++++ Document section ++++

Newly discovered STD causes alarm for doctors
Published: Friday, October 14, 2005
Updated: Saturday, February 14, 2009 19:02
According to the aidsmap web site that includes daily news on developments in the world of HIV, Lymphongranuloma Venereum is predominately affecting HIV-positive gay men in the United States, as well as in north-western Europe and Canada.
LGV, a sexually transmitted disease, is caused by a particularly invasive type of Chlamydia bacteria that commercial lab tests cannot identify. According to The Arbiter, Boise State's student newspaper, LGV is known to few American physicians.
"We do not see a lot of LGV cases, maybe 1 in 3 months," said Shankar Shetty, director of the FAMU Student Health Services.
LGV cases are not as common as Chlamydia and Gonorrhea, which make up the majority of STD infections, according to Shetty.
The U.S. Center for Disease Control and Prevention has begun to raise awareness and assess the occurrence of LGV by asking clinicians to report suspected infections to health departments.
Symptoms of LGV are hard to detect, so Shetty urges students to see a doctor if any abnormal swelling occurs in the inguinal area. The inguinal area is located near both sides of the genitalia part of the body.
Some symptoms of LGV include tender or enlarged glands in the inguinal areas, but burning and discharge, which are common symptoms of STD's, are not associated, Shetty said.
LGV can be treated wit antibiotics.
"Doxycycline or Erythromycin are antibodies for LGV, which require a 21-day subscription," said Shetty.
"Having a disease that is unknown to Americans should make everyone more aware of the partners they choose, and the importance of students getting tested," said Rosalynne Jones, 20, a junior biology/pre-med student from Washington.
According to The Arbiter that cited John Hopkins University infectious disease expert Jonathan Zenilman, LGV was identified by pathologists nearly 100 years ago. LGV showed up onto the U.S. public health radar screen in the late 1970's and early 1980's, when it was called "gay bowel syndrome."
"You want to be as safe as possible, because you never know what your partner is doing," said Martez Prince, 19, a sophomore pharmacy student from Fort Pierce, Fla. Prince and Jones both agree that protecting yourself while engaging in sexual activity is the best prevention method.

++++

→ **Prompt 1**:
According to the article on LGV, how often does Shankar Shetty say his office sees LGV cases?
→ **Prompt 2**:
Rewrite the article from "Symptoms of LGV are" to "associated, Shetty said.", inclusive, changing "glands" to "lymph nodes".
The entries play no part in this.

++++ Supplied information ++++

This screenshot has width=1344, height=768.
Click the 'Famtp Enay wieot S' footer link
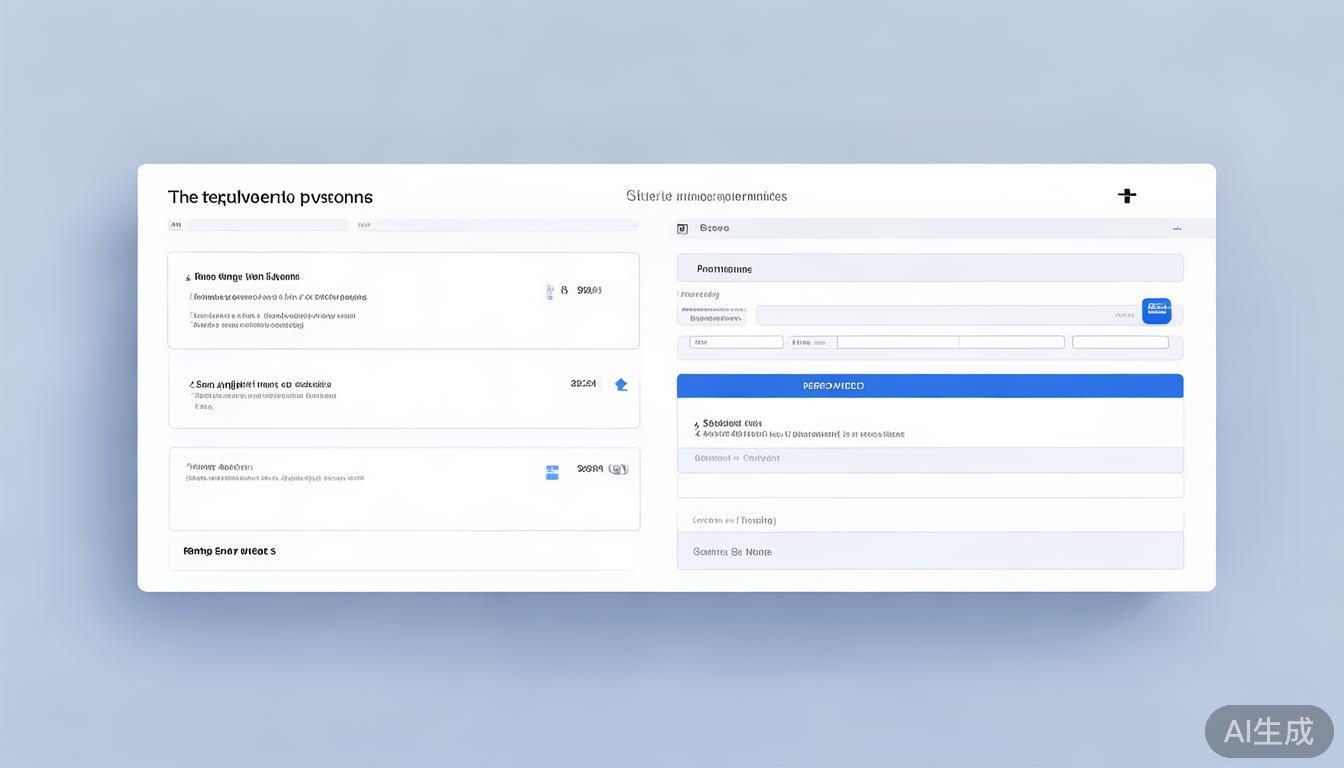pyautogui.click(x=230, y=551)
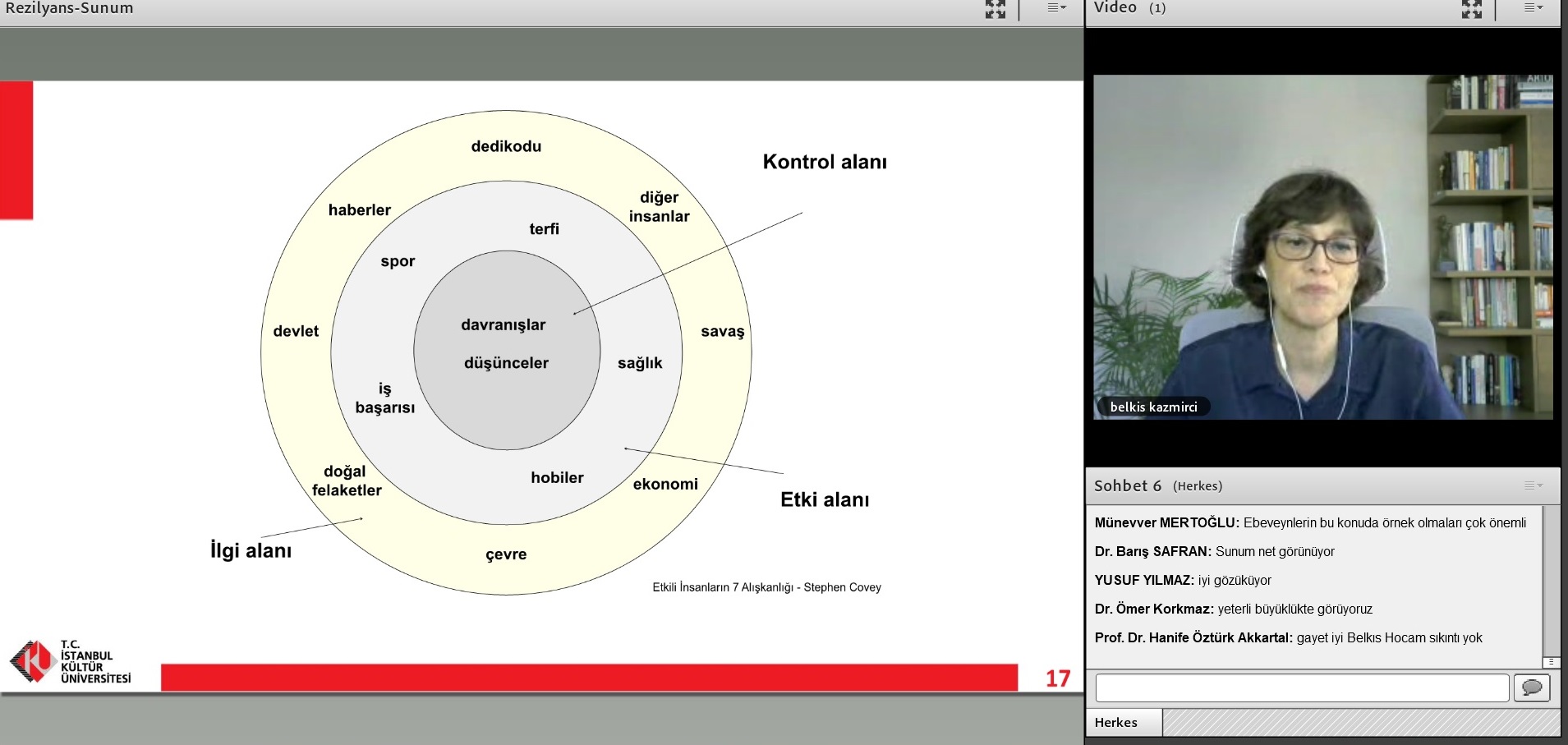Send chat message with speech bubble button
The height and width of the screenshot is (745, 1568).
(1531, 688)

++++
++++ Supplied information ++++

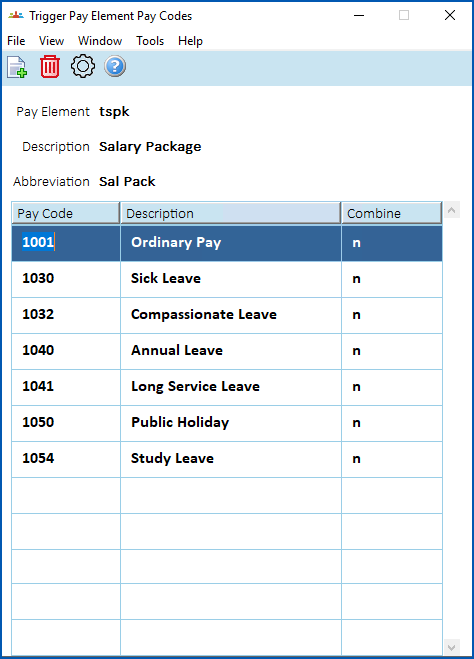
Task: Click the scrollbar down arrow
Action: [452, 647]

++++

→ **Answer box 1**:
Maybe 1 in 3 months.

→ **Answer box 2**:
Symptoms of LGV are hard to detect, so Shetty urges students to see a doctor if any abnormal swelling occurs in the inguinal area. The inguinal area is located near both sides of the genitalia part of the body.
Some symptoms of LGV include tender or enlarged lymph nodes in the inguinal areas, but burning and discharge, which are common symptoms of STD's, are not associated, Shetty said.